*What is expected:* What number of lines in the records below hold the word "Task"? Give that number alone.
---+---
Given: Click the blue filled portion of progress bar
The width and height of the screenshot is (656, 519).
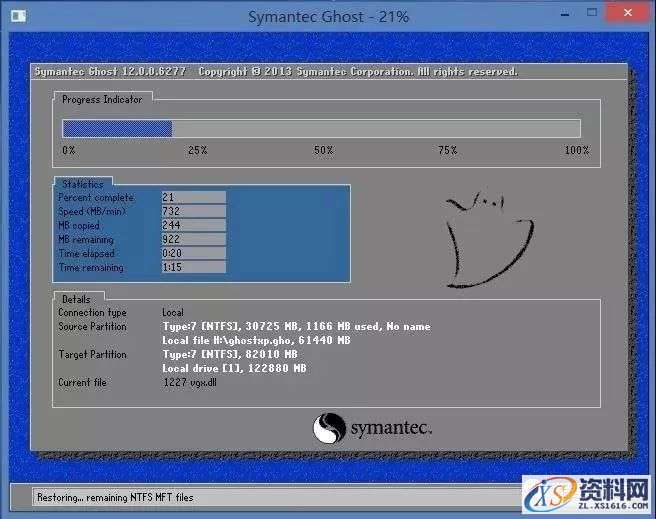Looking at the screenshot, I should pyautogui.click(x=117, y=128).
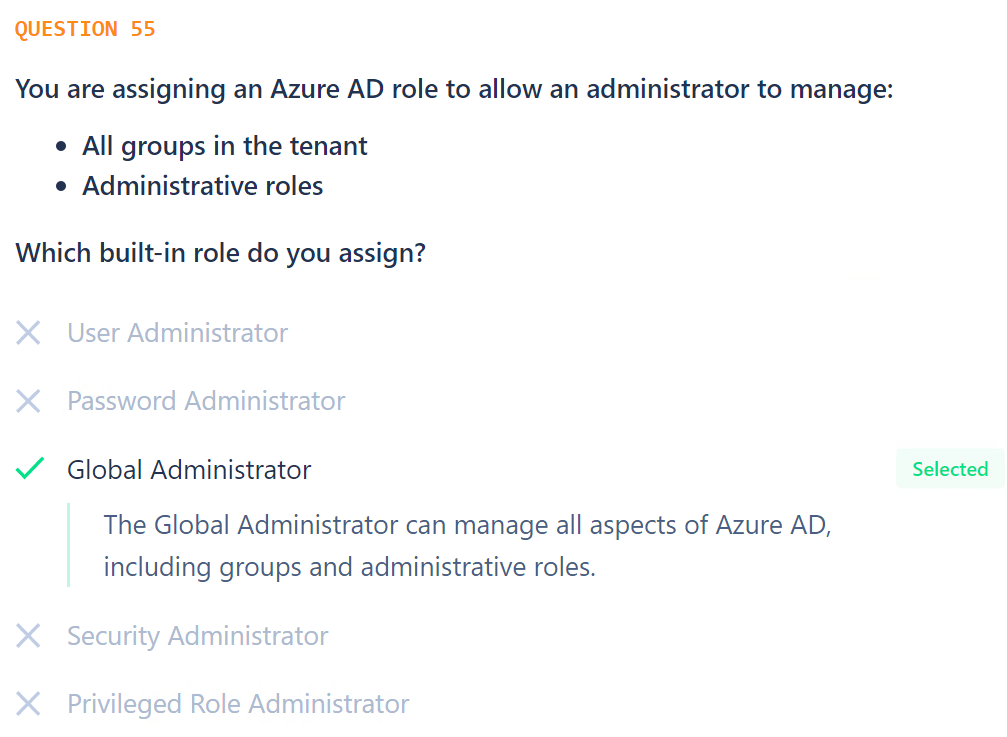Click the Global Administrator explanation text

[x=468, y=546]
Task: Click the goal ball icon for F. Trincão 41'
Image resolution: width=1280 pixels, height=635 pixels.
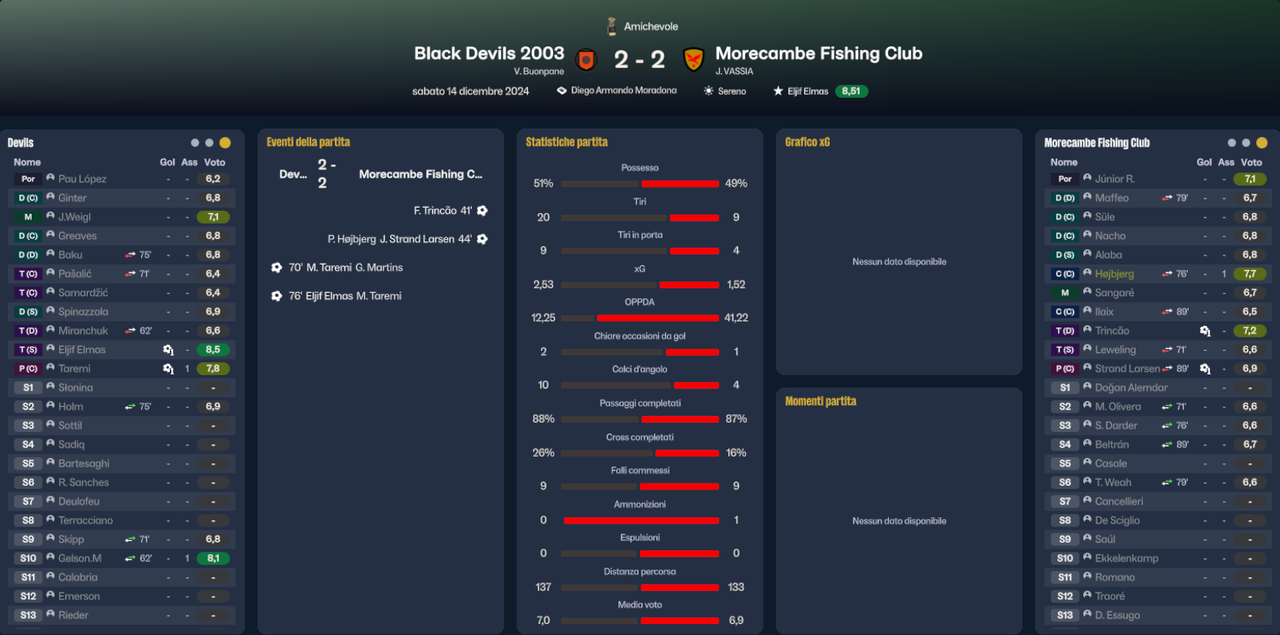Action: tap(482, 211)
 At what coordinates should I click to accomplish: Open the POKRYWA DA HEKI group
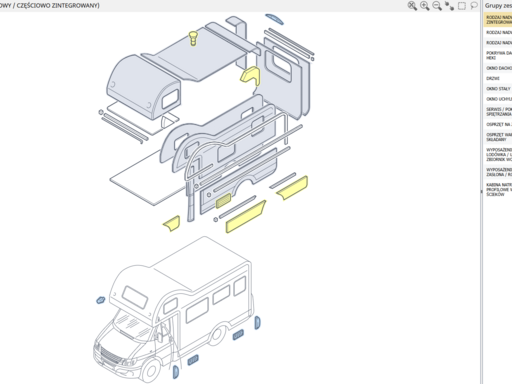pyautogui.click(x=497, y=55)
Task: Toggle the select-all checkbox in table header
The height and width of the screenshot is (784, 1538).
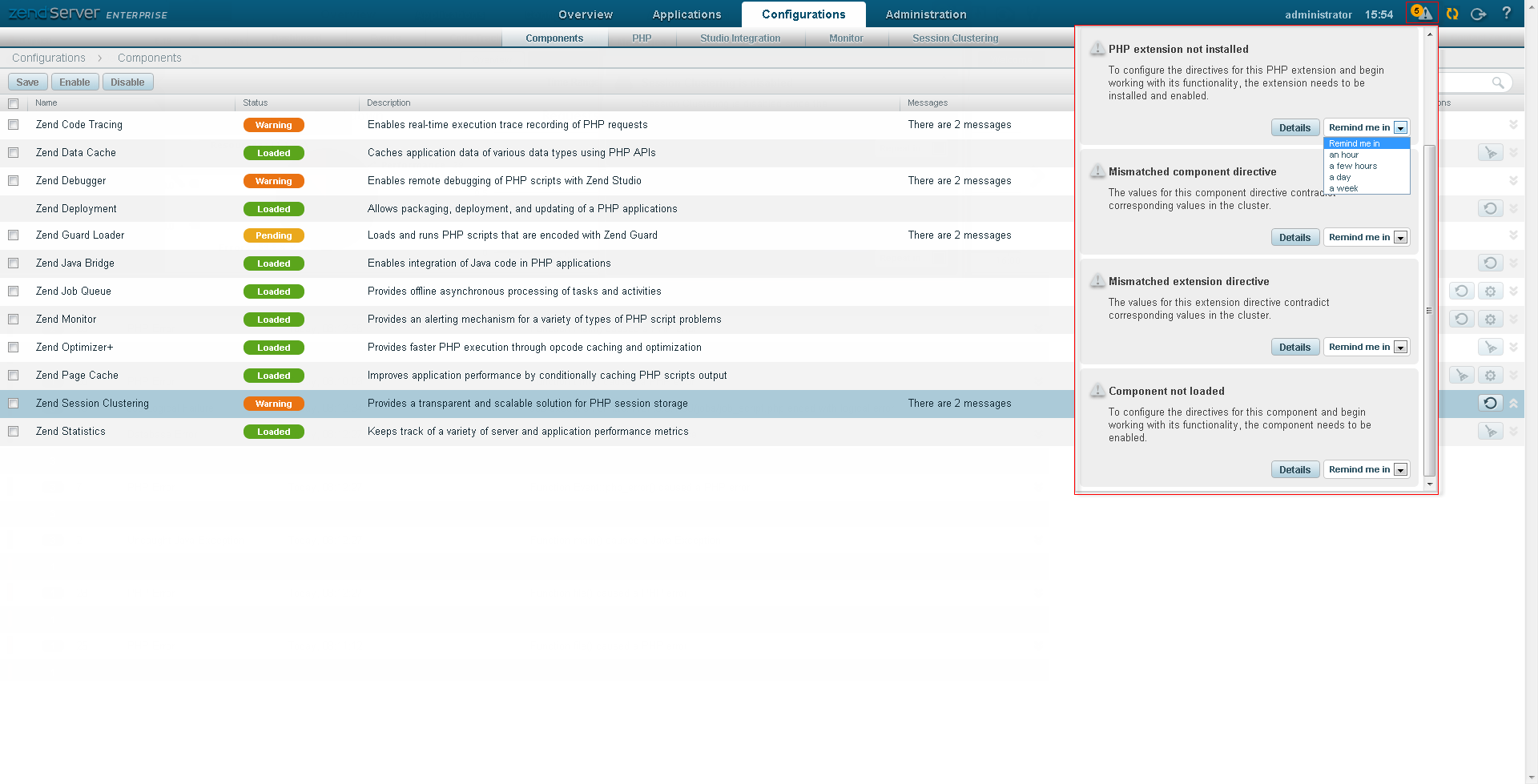Action: [x=14, y=103]
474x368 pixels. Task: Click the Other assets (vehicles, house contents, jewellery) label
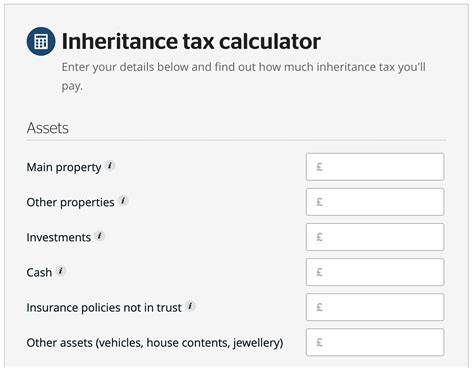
---+---
*Exercise answer:* 3